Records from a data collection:
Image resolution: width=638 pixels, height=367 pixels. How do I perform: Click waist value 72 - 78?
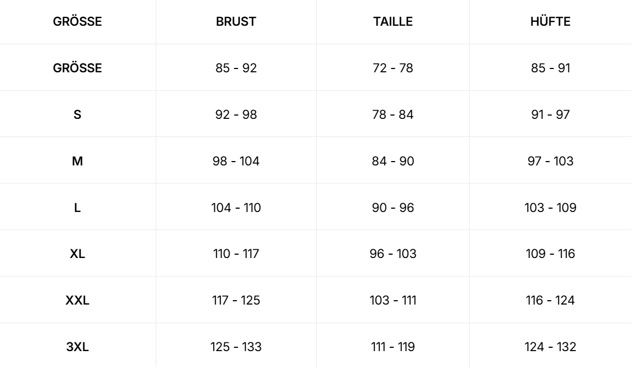coord(392,68)
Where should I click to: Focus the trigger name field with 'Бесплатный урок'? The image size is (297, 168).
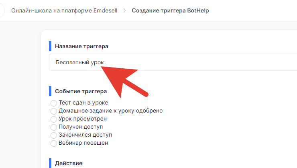click(173, 62)
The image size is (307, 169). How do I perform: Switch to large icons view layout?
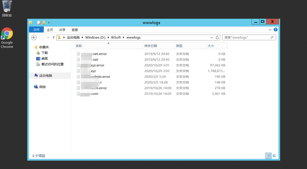pyautogui.click(x=274, y=156)

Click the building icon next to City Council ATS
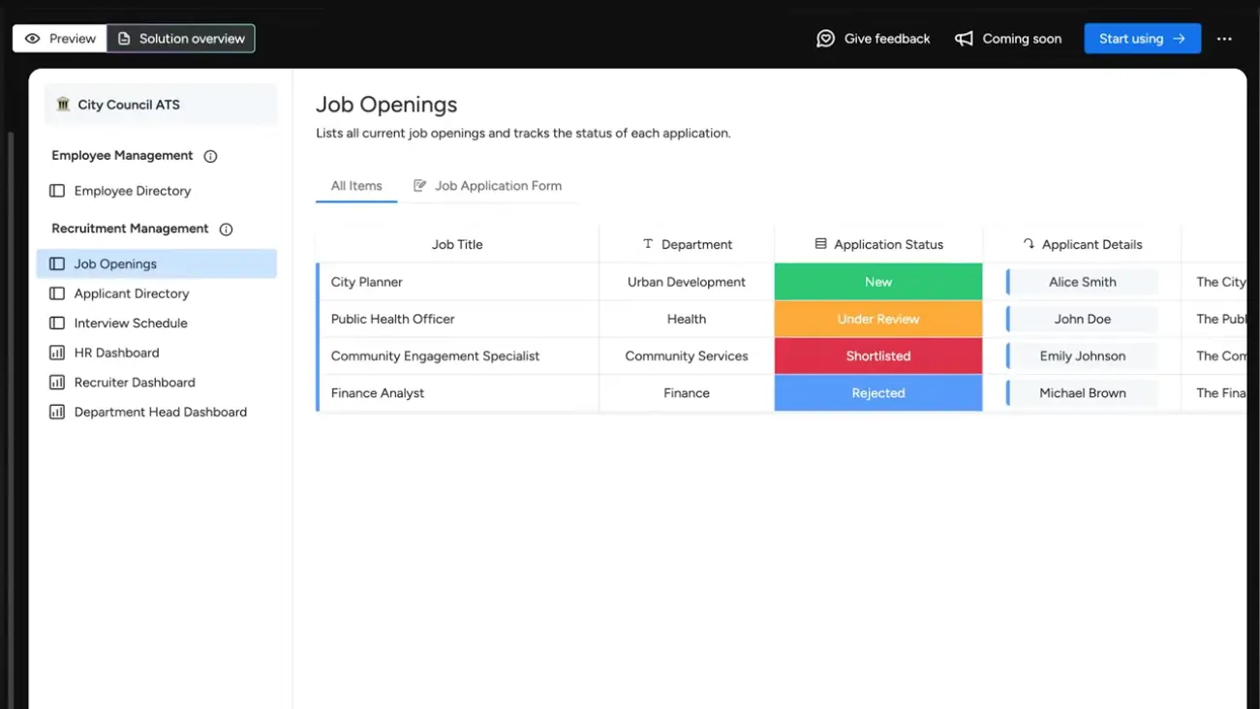(x=63, y=104)
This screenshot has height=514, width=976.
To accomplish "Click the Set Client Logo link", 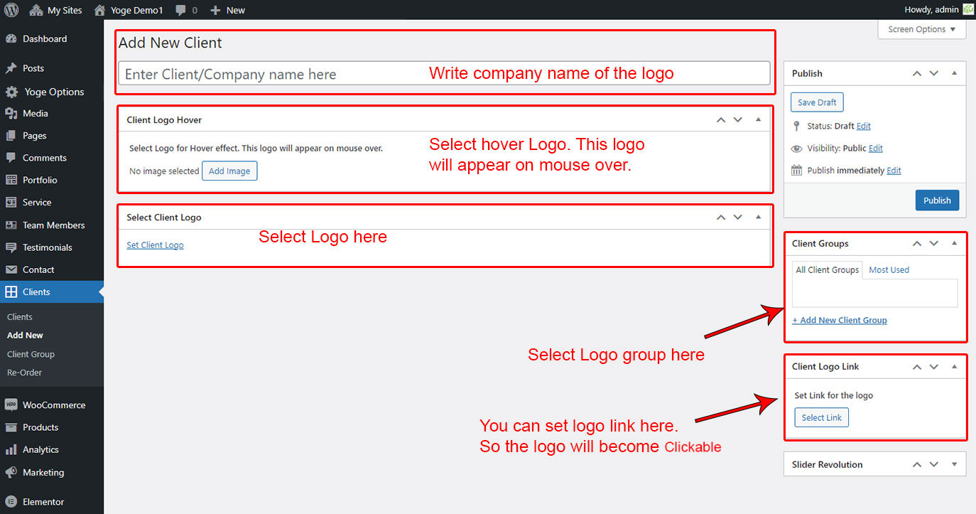I will [x=155, y=245].
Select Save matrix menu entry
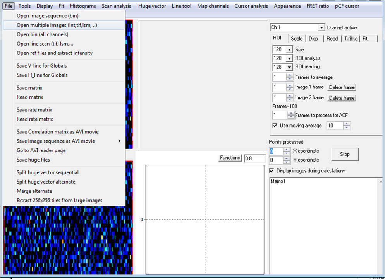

# What is being asked
Please write out exactly, and only, the lines from the beginning of the entries through the line containing "This screenshot has height=514, width=976.", including both and skipping all pictures.

# Response to the task
Image resolution: width=638 pixels, height=367 pixels. How do I perform: Click waist value 72 - 78?
coord(392,68)
Where should I click to: Focus the trigger name field with 'Бесплатный урок'? The image size is (297, 168).
click(173, 62)
The image size is (307, 169). How do I perform: Switch to large icons view layout?
pyautogui.click(x=274, y=156)

Click the building icon next to City Council ATS
(x=63, y=104)
This screenshot has height=514, width=976.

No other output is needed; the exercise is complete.